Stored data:
* * * * * * *

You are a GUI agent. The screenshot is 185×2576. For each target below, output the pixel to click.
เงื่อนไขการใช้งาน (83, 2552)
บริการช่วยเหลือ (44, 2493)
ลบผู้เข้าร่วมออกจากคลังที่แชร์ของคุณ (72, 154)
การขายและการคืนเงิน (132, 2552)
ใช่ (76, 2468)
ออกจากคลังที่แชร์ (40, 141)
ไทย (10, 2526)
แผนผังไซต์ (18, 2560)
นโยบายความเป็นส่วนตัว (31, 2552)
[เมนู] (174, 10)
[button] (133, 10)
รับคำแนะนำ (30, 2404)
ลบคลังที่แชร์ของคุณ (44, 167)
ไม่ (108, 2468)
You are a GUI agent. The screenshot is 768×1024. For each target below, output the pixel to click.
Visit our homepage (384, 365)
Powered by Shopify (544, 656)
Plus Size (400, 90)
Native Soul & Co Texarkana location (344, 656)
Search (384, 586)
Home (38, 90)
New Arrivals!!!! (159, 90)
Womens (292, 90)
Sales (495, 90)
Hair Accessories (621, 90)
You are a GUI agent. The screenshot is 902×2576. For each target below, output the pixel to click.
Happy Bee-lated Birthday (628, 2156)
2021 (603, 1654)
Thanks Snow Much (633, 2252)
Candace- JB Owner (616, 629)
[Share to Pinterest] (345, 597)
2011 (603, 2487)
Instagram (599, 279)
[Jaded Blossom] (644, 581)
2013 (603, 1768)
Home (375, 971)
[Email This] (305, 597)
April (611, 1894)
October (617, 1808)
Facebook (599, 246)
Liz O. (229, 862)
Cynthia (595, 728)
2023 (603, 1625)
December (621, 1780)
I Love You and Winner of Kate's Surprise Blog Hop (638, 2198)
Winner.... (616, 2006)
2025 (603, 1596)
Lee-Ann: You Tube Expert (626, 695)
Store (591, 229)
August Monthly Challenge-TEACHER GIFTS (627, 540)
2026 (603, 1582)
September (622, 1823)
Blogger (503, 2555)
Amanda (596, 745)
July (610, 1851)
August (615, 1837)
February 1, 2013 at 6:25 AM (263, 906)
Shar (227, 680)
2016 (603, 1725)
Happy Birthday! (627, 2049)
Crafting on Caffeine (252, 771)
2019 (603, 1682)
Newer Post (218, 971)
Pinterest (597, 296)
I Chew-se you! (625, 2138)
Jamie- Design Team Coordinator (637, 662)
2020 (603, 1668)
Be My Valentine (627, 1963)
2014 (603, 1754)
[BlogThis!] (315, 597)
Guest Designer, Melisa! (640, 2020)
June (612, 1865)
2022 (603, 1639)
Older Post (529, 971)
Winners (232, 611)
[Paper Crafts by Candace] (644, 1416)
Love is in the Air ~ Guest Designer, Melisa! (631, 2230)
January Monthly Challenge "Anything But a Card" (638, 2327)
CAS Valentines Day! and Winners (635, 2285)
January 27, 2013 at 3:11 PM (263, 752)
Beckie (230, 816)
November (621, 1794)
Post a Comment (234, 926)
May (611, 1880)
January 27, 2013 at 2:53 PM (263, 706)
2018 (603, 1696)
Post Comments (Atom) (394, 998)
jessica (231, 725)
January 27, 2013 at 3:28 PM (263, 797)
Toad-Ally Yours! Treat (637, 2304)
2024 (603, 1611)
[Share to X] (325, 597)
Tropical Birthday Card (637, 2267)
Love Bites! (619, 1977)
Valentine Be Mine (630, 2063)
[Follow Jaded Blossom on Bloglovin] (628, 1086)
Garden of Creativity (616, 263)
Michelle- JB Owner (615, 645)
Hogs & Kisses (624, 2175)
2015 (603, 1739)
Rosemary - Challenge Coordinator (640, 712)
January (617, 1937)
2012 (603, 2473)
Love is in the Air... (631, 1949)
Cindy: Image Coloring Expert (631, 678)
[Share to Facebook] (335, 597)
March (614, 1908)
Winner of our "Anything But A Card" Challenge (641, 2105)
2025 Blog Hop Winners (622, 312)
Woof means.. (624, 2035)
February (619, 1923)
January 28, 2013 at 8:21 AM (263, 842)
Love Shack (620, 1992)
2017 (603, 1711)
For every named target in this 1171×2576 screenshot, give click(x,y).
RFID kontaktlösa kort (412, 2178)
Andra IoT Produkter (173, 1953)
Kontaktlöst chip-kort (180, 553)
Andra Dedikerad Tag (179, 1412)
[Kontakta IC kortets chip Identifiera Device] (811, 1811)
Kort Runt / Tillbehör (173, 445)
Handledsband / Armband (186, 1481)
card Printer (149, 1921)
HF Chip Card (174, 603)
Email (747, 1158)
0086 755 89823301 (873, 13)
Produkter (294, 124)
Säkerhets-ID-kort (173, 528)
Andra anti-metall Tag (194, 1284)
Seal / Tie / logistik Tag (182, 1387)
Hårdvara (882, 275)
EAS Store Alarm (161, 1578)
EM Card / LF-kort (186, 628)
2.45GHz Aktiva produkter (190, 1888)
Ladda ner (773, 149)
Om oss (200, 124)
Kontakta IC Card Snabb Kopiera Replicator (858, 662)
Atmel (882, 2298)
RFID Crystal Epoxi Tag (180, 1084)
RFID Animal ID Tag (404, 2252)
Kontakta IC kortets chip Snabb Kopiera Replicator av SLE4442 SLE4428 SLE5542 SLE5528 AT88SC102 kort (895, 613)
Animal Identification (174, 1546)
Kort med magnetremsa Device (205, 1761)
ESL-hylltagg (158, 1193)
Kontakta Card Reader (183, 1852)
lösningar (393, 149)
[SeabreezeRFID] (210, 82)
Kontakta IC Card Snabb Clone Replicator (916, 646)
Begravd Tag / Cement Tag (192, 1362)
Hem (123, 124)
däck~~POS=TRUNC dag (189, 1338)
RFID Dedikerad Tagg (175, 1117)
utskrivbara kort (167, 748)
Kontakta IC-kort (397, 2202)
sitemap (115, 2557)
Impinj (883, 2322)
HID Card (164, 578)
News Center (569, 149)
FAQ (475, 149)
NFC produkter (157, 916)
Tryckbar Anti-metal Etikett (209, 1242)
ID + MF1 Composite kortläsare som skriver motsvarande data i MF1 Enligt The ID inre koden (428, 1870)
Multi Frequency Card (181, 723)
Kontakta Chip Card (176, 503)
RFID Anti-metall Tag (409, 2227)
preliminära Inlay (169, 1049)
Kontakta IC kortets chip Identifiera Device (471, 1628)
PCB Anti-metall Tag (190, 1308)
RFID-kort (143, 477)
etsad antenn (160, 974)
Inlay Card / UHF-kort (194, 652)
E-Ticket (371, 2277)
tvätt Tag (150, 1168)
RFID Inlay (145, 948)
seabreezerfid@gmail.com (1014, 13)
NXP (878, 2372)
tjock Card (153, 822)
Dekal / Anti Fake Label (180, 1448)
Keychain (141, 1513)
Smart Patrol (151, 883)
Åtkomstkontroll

* * * * * * *

In the entries above, the lines between the one holding "0086 755 89823301 (873, 13)" and the one holding "Begravd Tag / Cement Tag (192, 1362)", inclusive, are to be printed exactly as written, and those alone.

→ PROBLEM SOLUTION
0086 755 89823301 (873, 13)
Produkter (294, 124)
Säkerhets-ID-kort (173, 528)
Andra anti-metall Tag (194, 1284)
Seal / Tie / logistik Tag (182, 1387)
Hårdvara (882, 275)
EAS Store Alarm (161, 1578)
EM Card / LF-kort (186, 628)
2.45GHz Aktiva produkter (190, 1888)
Ladda ner (773, 149)
Om oss (200, 124)
Kontakta IC Card Snabb Kopiera Replicator (858, 662)
Atmel (882, 2298)
RFID Crystal Epoxi Tag (180, 1084)
RFID Animal ID Tag (404, 2252)
Kontakta IC kortets chip Snabb Kopiera Replicator av SLE4442 SLE4428 SLE5542 SLE5528 AT88SC102 kort (895, 613)
Animal Identification (174, 1546)
Kort med magnetremsa Device (205, 1761)
ESL-hylltagg (158, 1193)
Kontakta Card Reader (183, 1852)
lösningar (393, 149)
[SeabreezeRFID] (210, 82)
Kontakta IC Card Snabb Clone Replicator (916, 646)
Begravd Tag / Cement Tag (192, 1362)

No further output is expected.